The result is a C++ re-implementation of Andrej Karpathy's nanochat's inferencing part (https://github.com/karpathy/nanochat), built on top of ggml. Unlike llama.cpp, this isn't a standalone binary; it is a C++ library & Python wrapper designed to swap out some core classes within the nanochat pipeline. For playability, I’ve tried to keep the dependencies to a minimum: just ggml, nanobind, and gtest for unit tests.
Features and limitations:
- A drop-in replacement of nanochat’s `GPT` and `KVCache` classes. So far I’ve only tested this with `chat_web.py`. You can see how it's integrated here: https://github.com/k-ye/nanochat/pull/1
- Supports CPU and GPU (Metal yes, CUDA probably?).

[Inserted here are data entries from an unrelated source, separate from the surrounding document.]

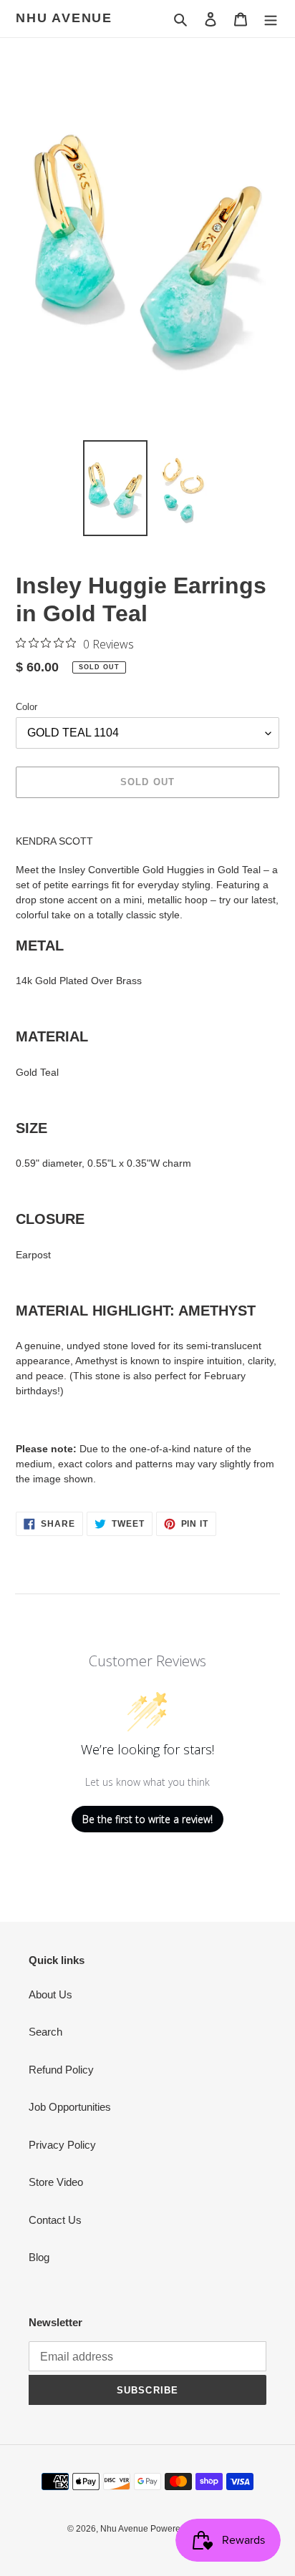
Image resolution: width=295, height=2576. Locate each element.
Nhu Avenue (64, 18)
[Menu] (271, 19)
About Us (50, 1994)
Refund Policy (61, 2070)
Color (26, 706)
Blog (39, 2257)
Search (45, 2032)
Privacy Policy (62, 2145)
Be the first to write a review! (147, 1819)
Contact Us (55, 2220)
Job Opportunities (70, 2107)
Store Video (56, 2182)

- Handles PyTorch-to-GGUF conversion automatically on demand.
- Only float32 is currently supported.
Benchmark:
On an M3 Max (Metal), throughput is roughly 1/3 that of the original PyTorch implementation. I haven’t profiled the code yet, but I suspect the bottleneck is the lack of bf16 support.
Motivation
- Writing meaningful (& fun) C++ again: I used to spend a lot of my day-to-day time in C++ while working at various tech companies. These days, opportunities to use it for personal projects are rare, as it’s often hard to find a use case where C++'s advantages truly matter.

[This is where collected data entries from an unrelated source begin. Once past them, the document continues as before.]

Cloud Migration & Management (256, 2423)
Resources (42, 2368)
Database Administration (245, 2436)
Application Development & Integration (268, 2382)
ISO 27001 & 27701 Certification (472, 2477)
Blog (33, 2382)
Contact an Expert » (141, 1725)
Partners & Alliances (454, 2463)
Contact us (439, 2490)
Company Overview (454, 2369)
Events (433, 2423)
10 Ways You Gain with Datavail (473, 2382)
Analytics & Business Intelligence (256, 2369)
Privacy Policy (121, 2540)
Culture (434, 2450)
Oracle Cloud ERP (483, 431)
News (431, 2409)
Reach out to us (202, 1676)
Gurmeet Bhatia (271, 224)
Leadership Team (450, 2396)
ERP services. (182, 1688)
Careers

- Testing "Vibe Coding" capabilities: Most of my current work is in UE5. Ironically, Blueprints—which were designed to help non-coders—have become a bottleneck in the LLM era... Admittedly, the AI agent has generated some FOMO in me, and I wanted to see if AI could handle a lower-level C++ implementation of a complex system from scratch.

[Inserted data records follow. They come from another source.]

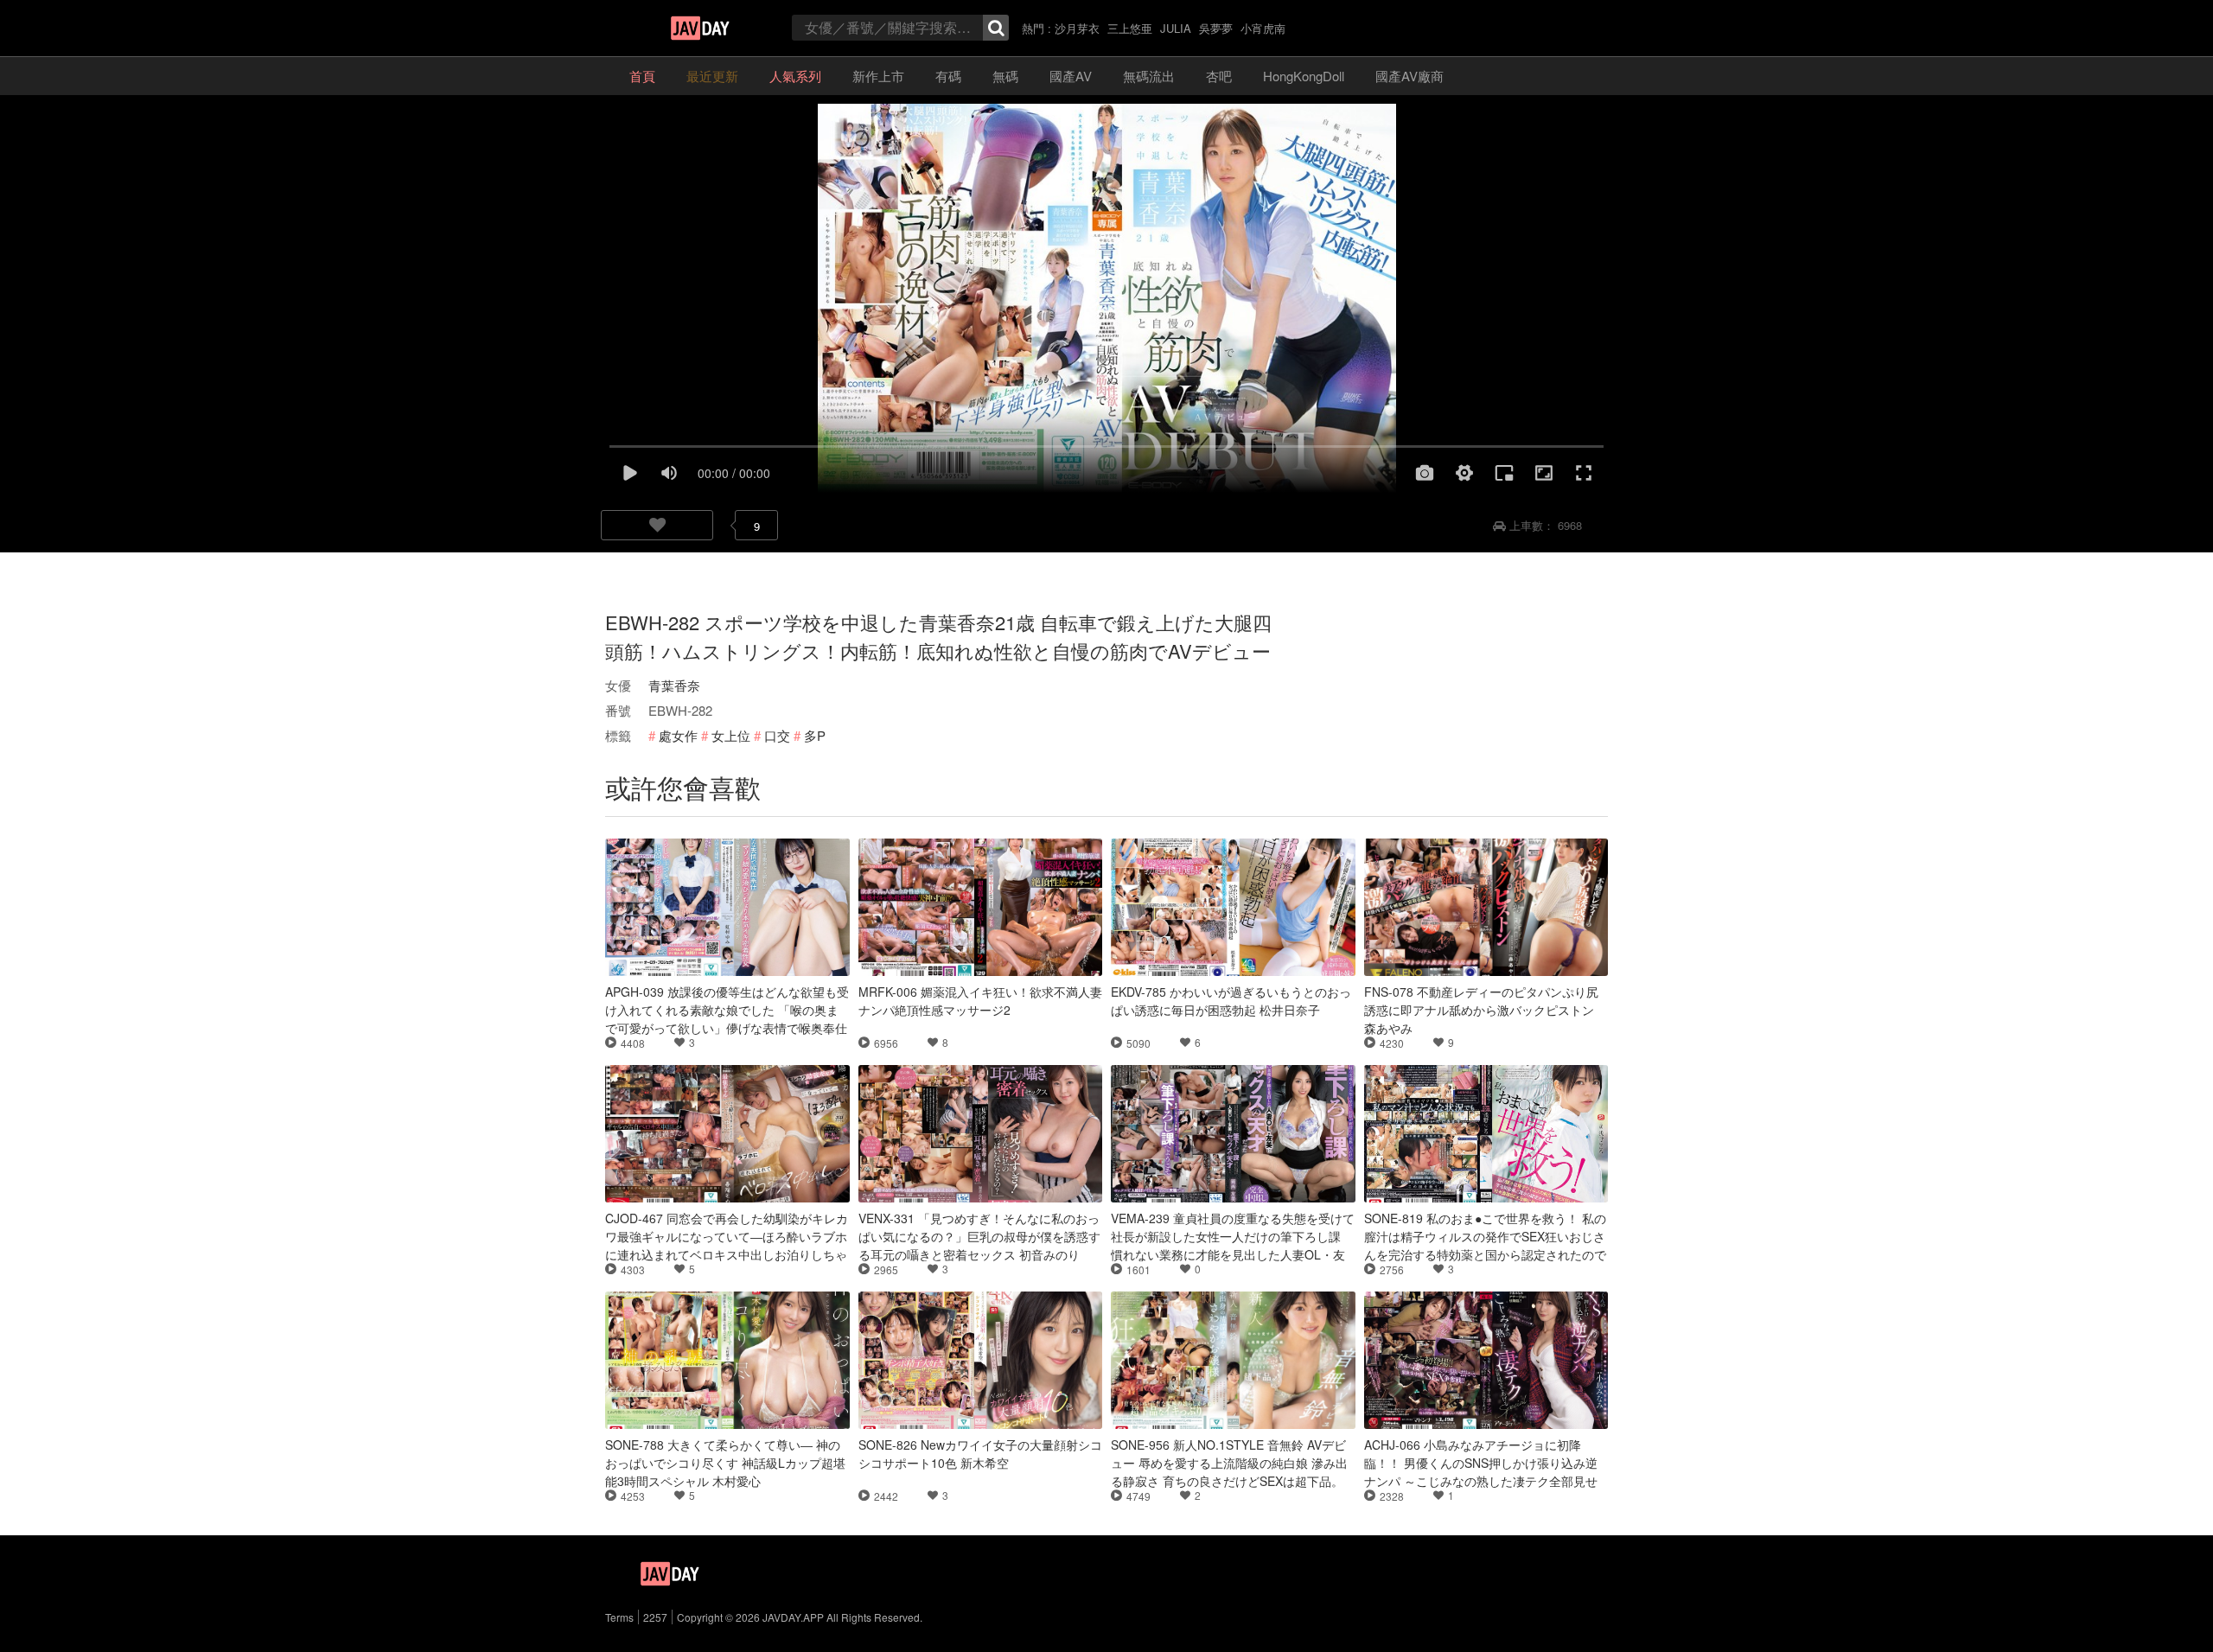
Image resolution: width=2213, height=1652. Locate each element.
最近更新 (712, 76)
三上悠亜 (1129, 28)
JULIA (1175, 28)
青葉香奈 (674, 685)
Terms (619, 1617)
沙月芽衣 (1077, 28)
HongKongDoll (1303, 76)
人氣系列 (795, 76)
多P (815, 735)
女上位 (730, 735)
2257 (655, 1617)
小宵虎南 (1262, 28)
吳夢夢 (1216, 28)
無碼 (1005, 76)
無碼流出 (1149, 76)
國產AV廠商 (1409, 76)
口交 (777, 735)
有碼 (948, 76)
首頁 (642, 76)
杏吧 (1219, 76)
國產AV (1070, 76)
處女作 (678, 735)
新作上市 (878, 76)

- Understanding the LLM internals.
Why nanochat?
It hits the "Goldilocks" zone: popular enough to be relevant, concise enough to be educational, and practical enough to deserve a serious C++ implementation.
If you’re like me — an infra guy from the old days who feels a bit threatened by LLM and/or AI coding — I think nanochat is a great reference. Tinkering with it however you like is a nice way to demystify the tech. I relied heavily on Claude Code (CC) for the implementation. Overall, I am both impressed and genuinely pleased with the experience.
Happy to answer questions, hear feedback or further discuss AI coding!